Le soir de la première séance de travail des deux pianistes, Gladys s’empresse de téléphoner à Blandine pour recueillir ses impressions. Celle-ci la remercie chaleureusement et lui raconte à quel point elle est enchantée de travailler avec Mitsuko. Confirmant la première impression qu’elle lui a faite, elle se comporte davantage comme une conseillère que comme une professoresse. Tout en faisant preuve d’exigence et de perfectionnisme, elle se montre bienveillante et encourageante, la reprenant avec autant de patience que de douceur.
Blandine est aussi agréablement surprise par son interprétation musicale, qui pourrait laisser imaginer qu’elle a été formée en Occident. Elle s’en ouvre à Gladys, qui lui raconte que son père étant diplomate, Mitsuko a passé une partie de son enfance en Europe et aux États-Unis.
*
Quelques semaines plus tard, Blandine se rend au Conservatoire du canton voisin pour assister à un concert. Elle fait seule le voyage, s’étant rendu compte au dernier moment qu’un pianiste qu’elle admire devait donner un récital en Suisse romande. Le Conservatoire s’est récemment installé dans les anciennes galeries du commerce rénovées, un grand bâtiment en pierre blanche. En entrant par la porte principale, on se trouve dans un couloir haut de plafond éclairé par des lampes de style moderne, au décor où dominent le blanc et l’anthracite. Des deux côtés, les galeries du premier étage sont bordées de barrières en fer. Sur la gauche, un escalier en colimaçon monte vers le secrétariat alors qu’en face, des escaliers droits entourés chacun de deux volées de marches en spirale mènent au dernier étage, surmonté d’une verrière.

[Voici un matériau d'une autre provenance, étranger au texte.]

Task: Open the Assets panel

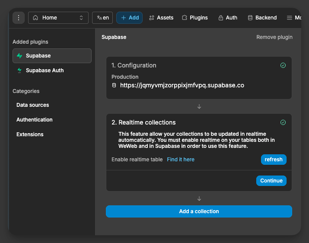Action: [161, 18]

Alors qu’elle erre dans le couloir durant l’entracte, Blandine entend soudain une femme qui s’écrie :
— Masaaki !
— Mitsuko, corrige une voix familière.
— Oh, désolée, répond la première en anglais avec un accent américain. Alors finalement tu l’as fait ? Tu es magnifique !
Blandine se tourne discrètement vers elles.
— Merci, dit Mitsuko dans la même langue, avec sa modestie habituelle. Ça fait des années déjà.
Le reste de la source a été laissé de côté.